EXERCISE OBJECTIVE | For the records that follow, give the number of lines containing the word "agent", with no added text.
** THE INPUT follows **
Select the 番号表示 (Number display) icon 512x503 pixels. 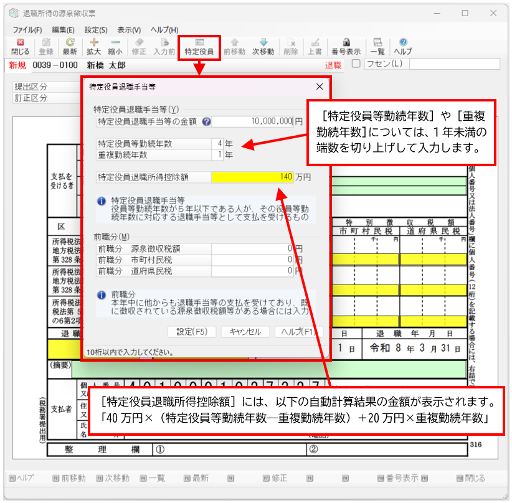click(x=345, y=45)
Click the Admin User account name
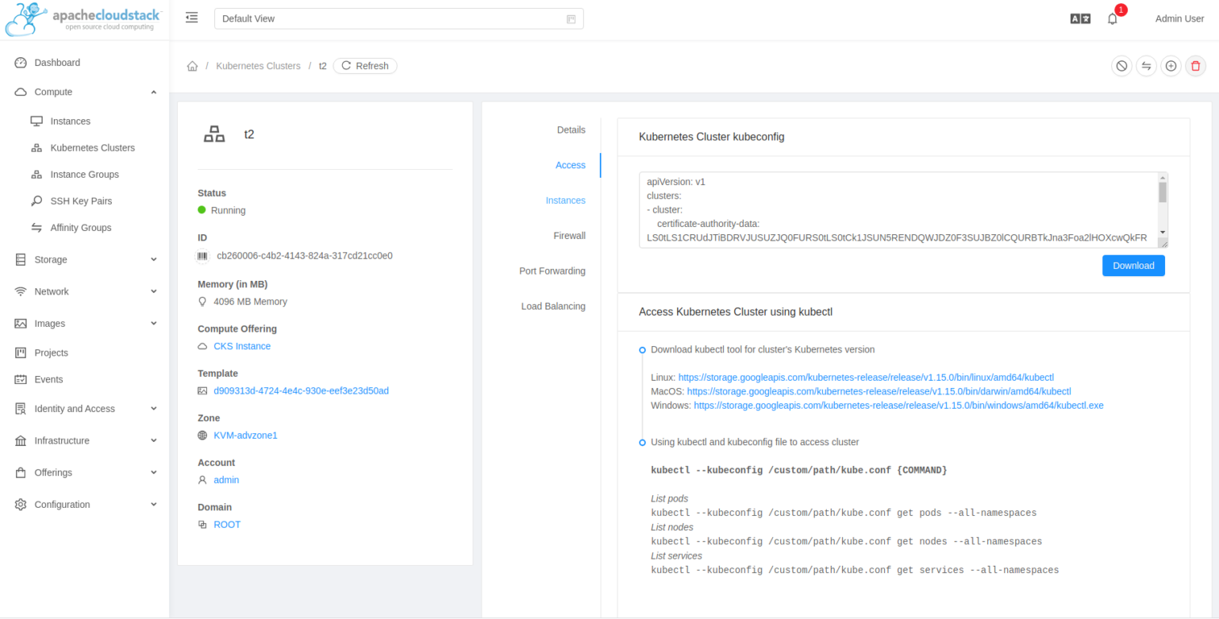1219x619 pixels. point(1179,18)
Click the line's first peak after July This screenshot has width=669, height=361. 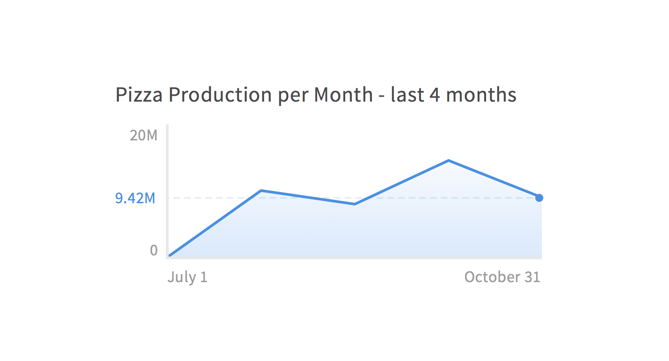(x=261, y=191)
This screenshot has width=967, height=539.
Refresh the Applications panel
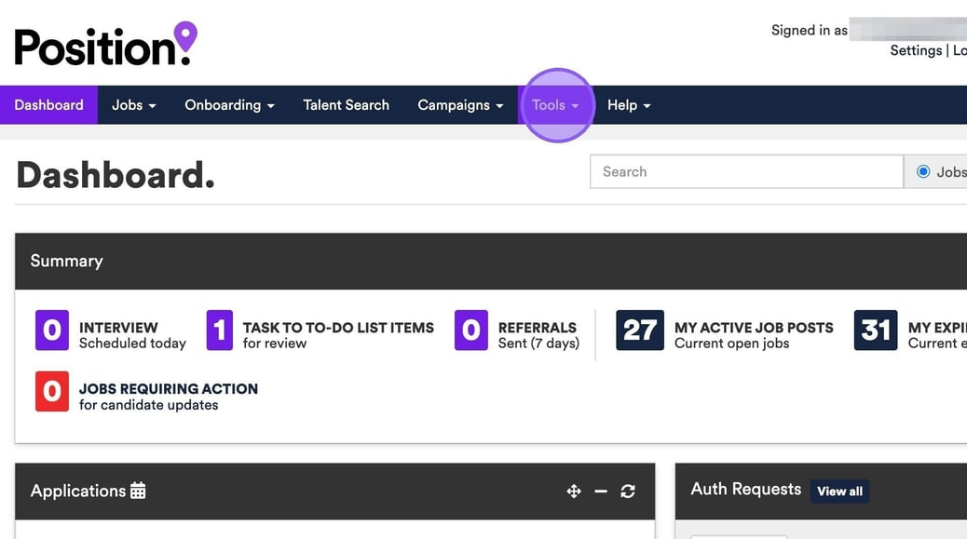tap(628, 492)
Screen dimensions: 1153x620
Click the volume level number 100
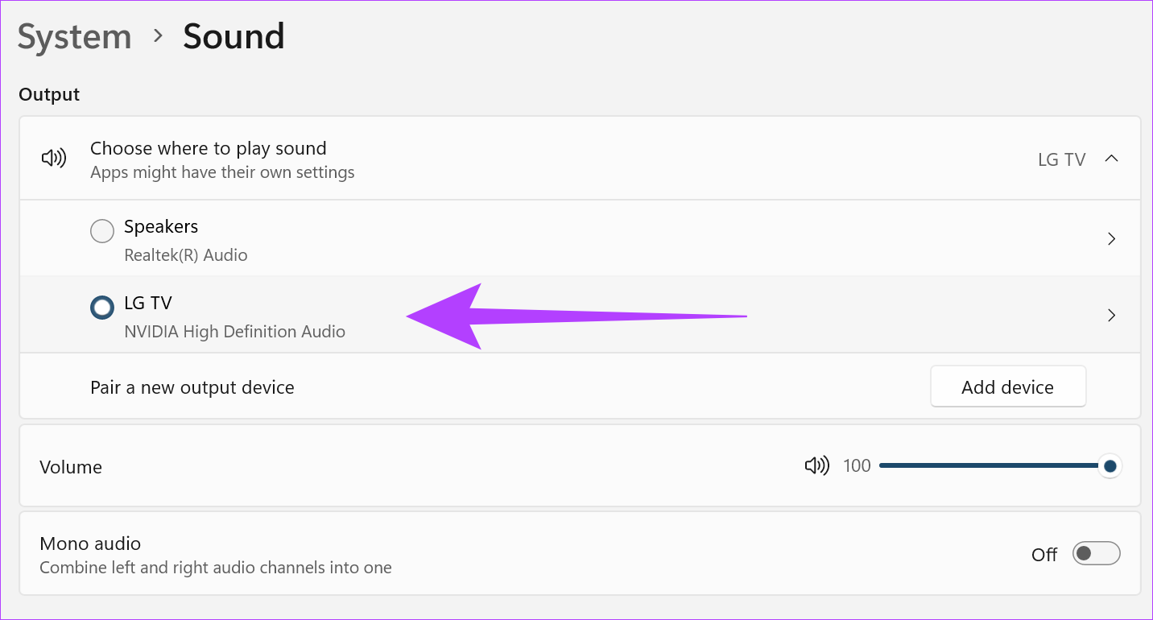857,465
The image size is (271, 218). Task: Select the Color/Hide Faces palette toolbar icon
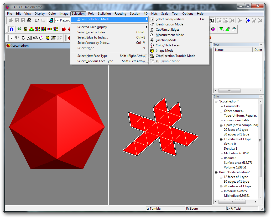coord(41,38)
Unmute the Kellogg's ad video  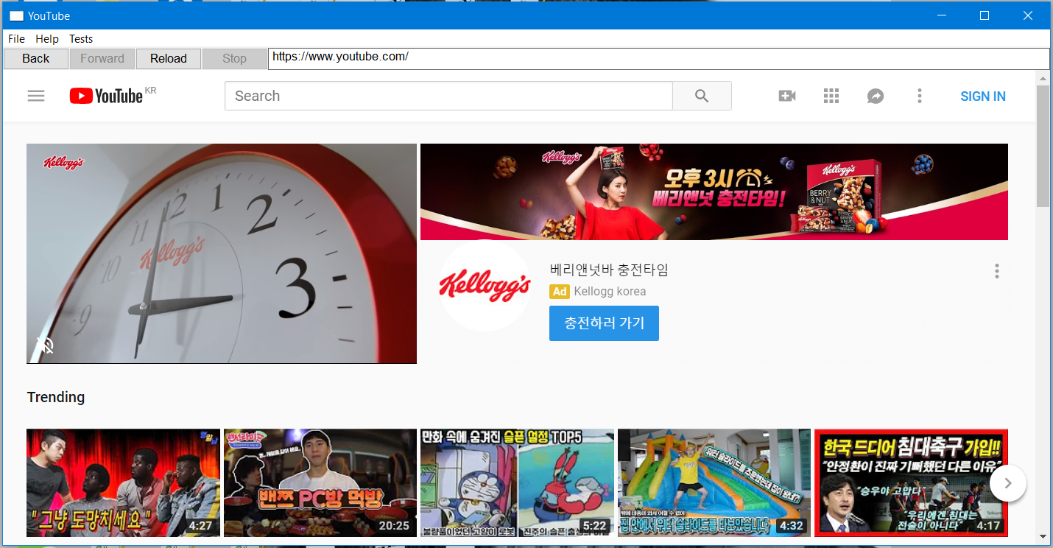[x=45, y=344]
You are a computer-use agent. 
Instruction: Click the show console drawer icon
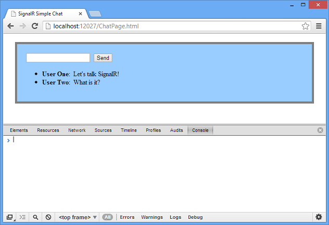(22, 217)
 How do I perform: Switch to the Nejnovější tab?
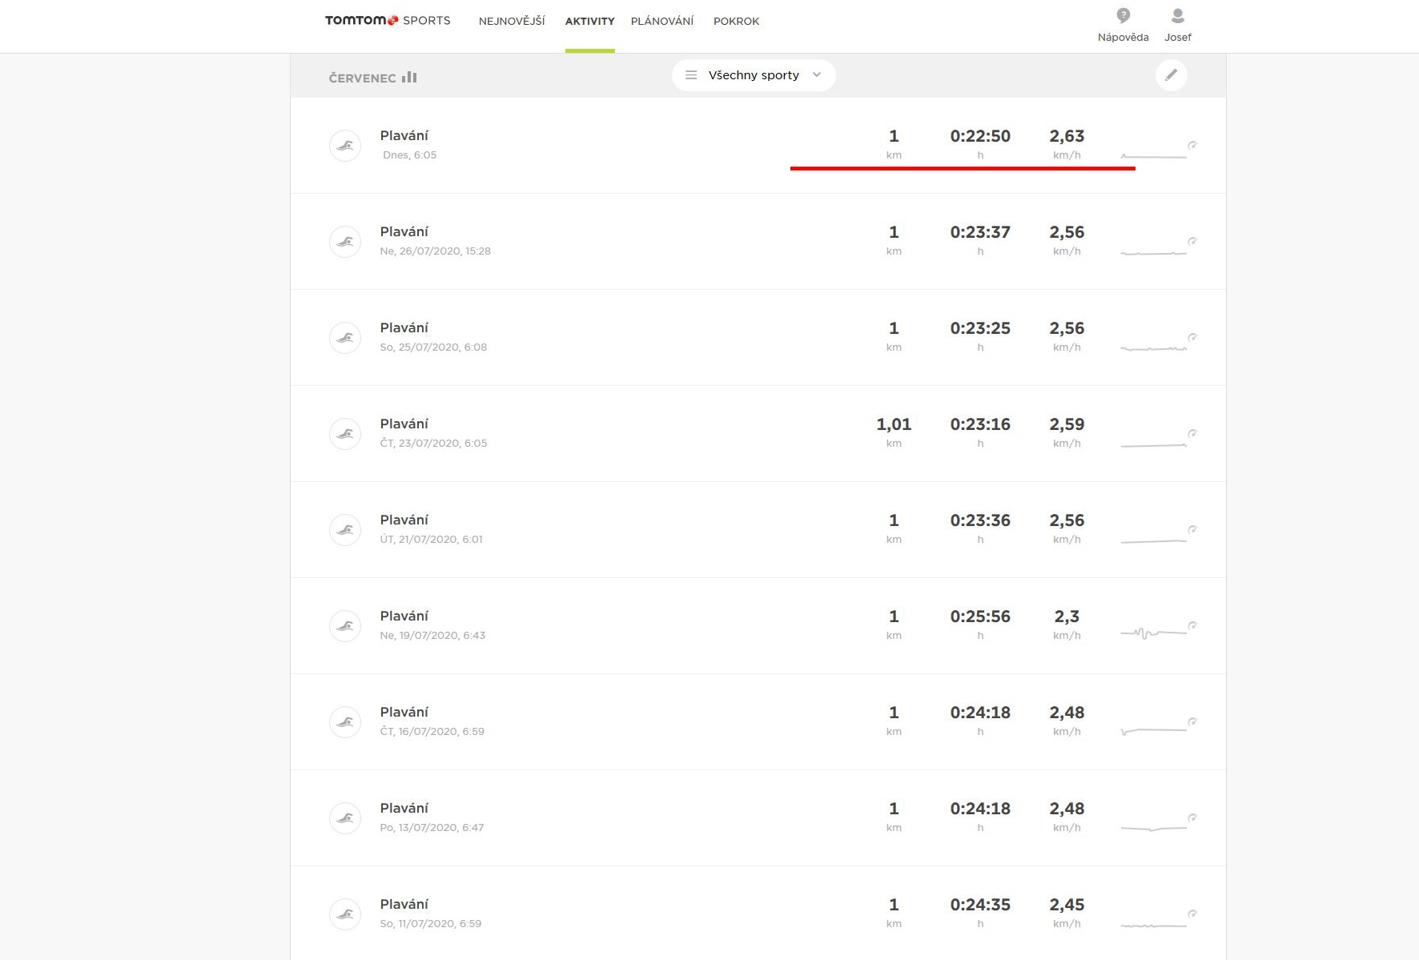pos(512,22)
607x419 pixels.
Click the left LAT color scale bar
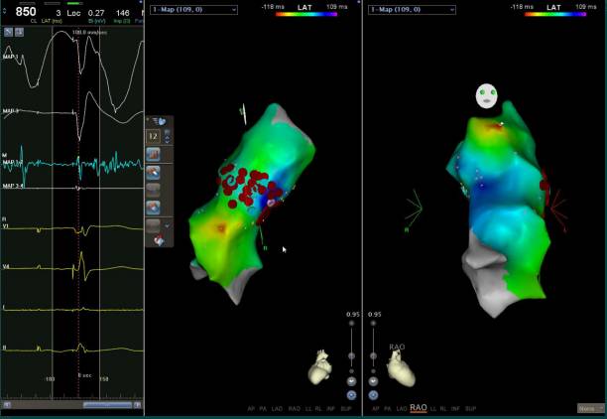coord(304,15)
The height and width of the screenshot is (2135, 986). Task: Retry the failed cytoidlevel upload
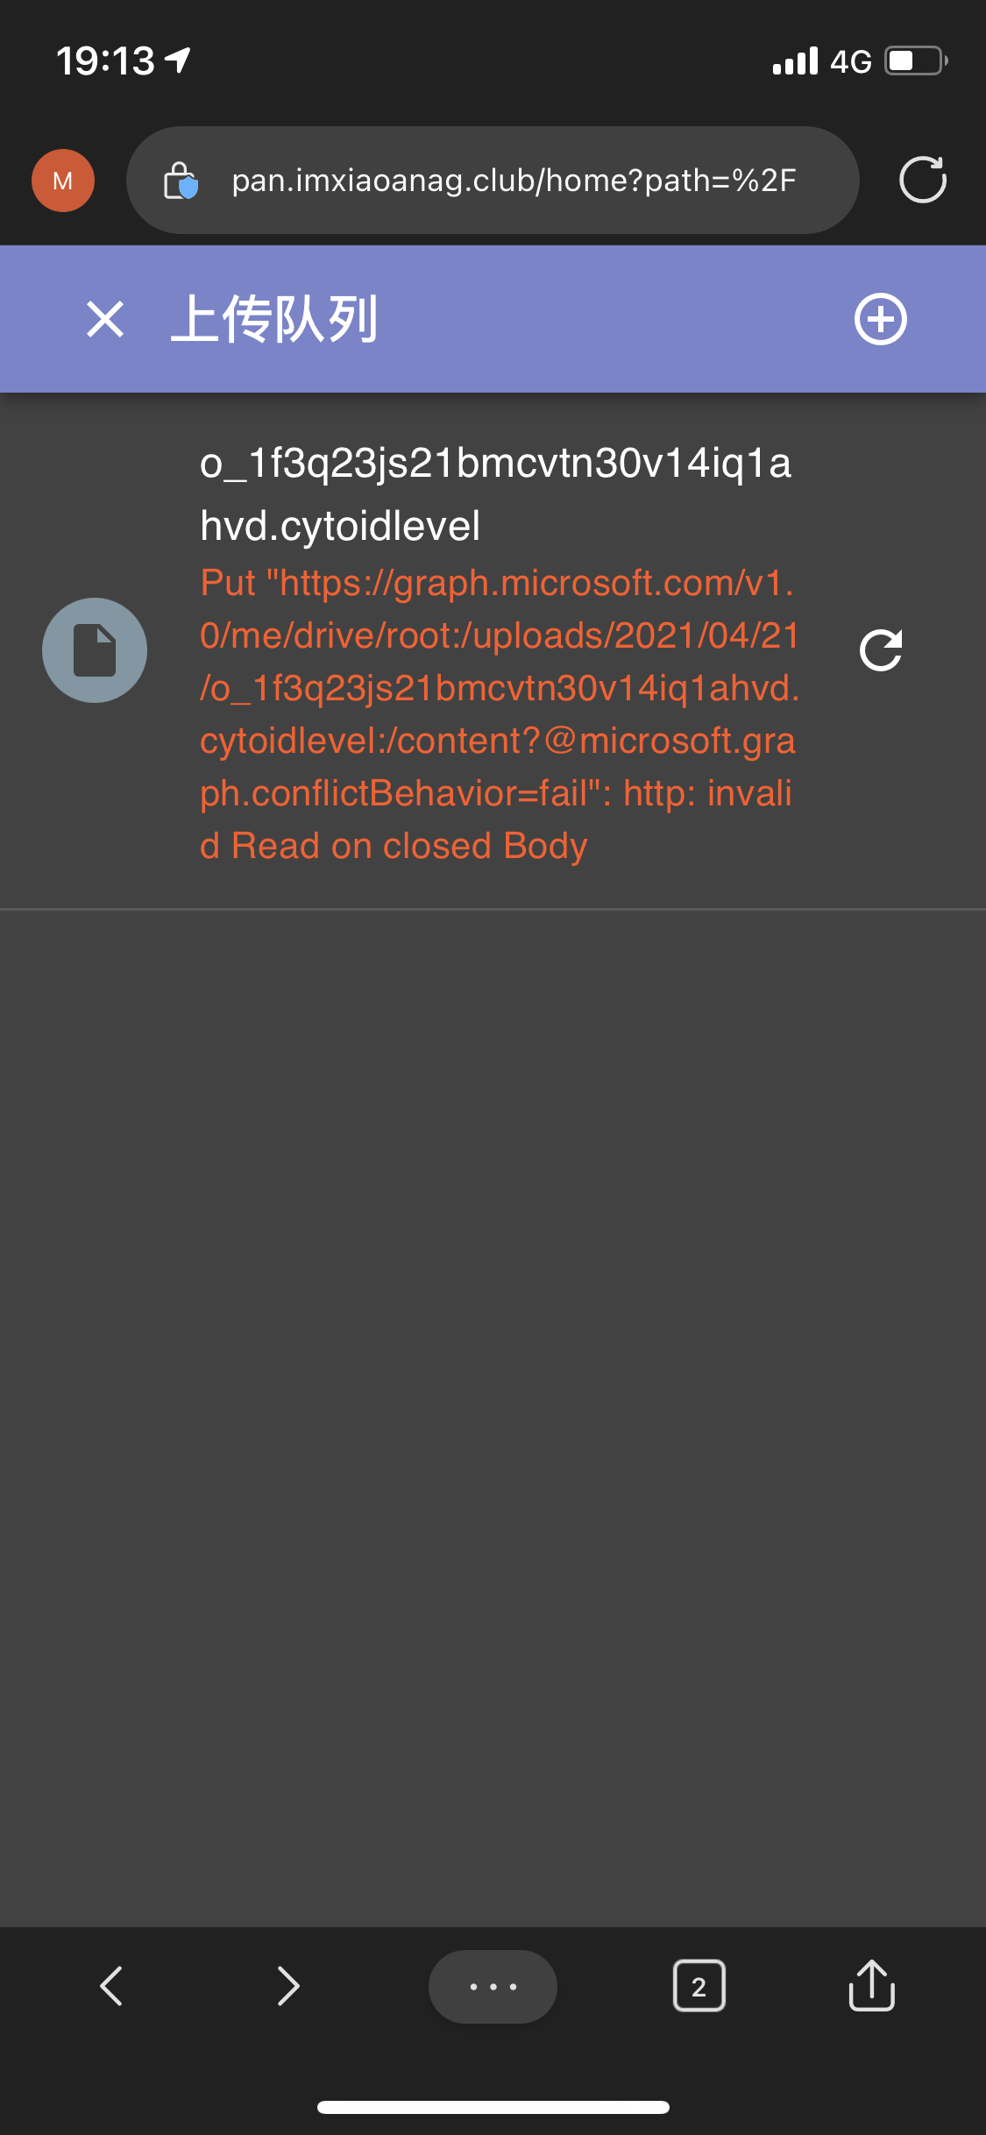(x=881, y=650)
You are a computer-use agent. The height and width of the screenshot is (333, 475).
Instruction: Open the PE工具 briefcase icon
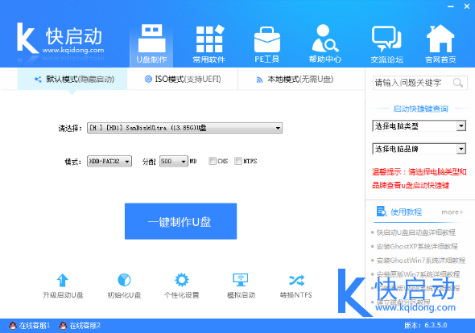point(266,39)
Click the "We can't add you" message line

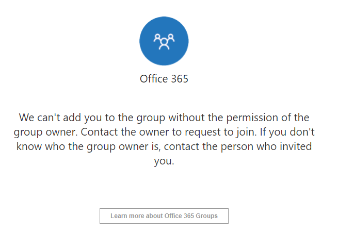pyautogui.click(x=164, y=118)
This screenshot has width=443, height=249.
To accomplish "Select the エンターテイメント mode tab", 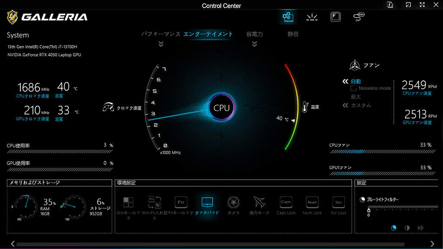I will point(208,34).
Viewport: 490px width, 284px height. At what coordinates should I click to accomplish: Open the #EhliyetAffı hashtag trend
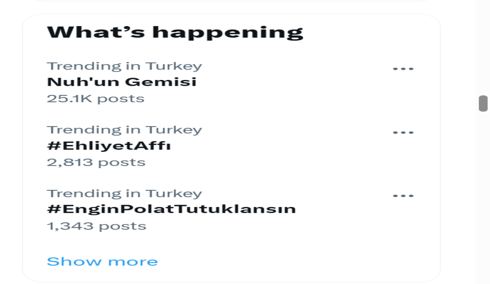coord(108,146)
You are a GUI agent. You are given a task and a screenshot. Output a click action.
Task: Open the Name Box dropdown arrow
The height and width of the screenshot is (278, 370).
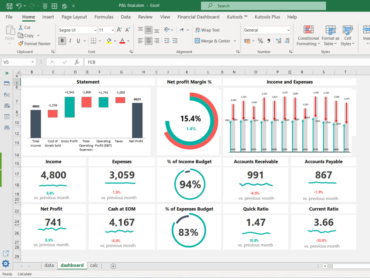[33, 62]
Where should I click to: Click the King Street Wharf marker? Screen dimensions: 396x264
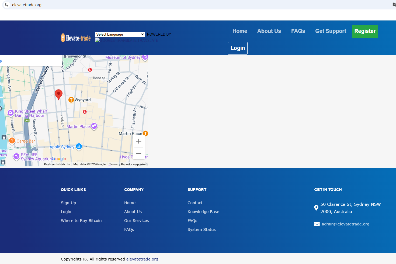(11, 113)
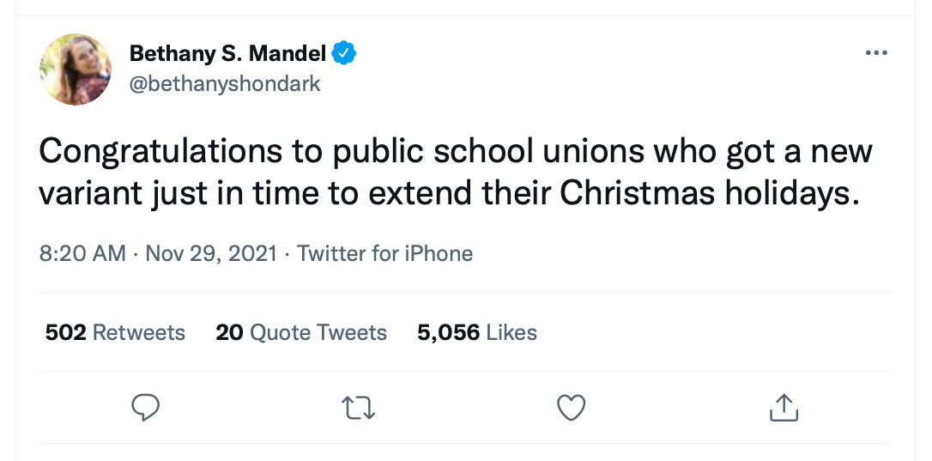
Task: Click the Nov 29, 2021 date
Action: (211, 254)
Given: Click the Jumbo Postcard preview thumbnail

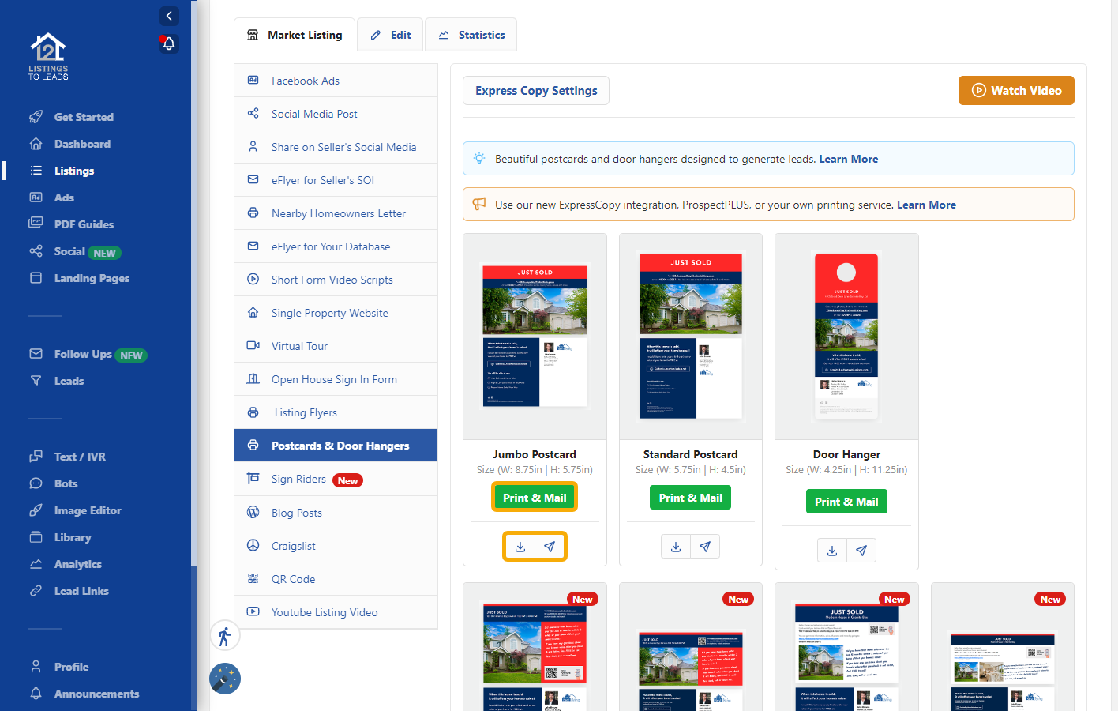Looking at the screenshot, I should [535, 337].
** End of THE INPUT **
ANSWER SECTION | 3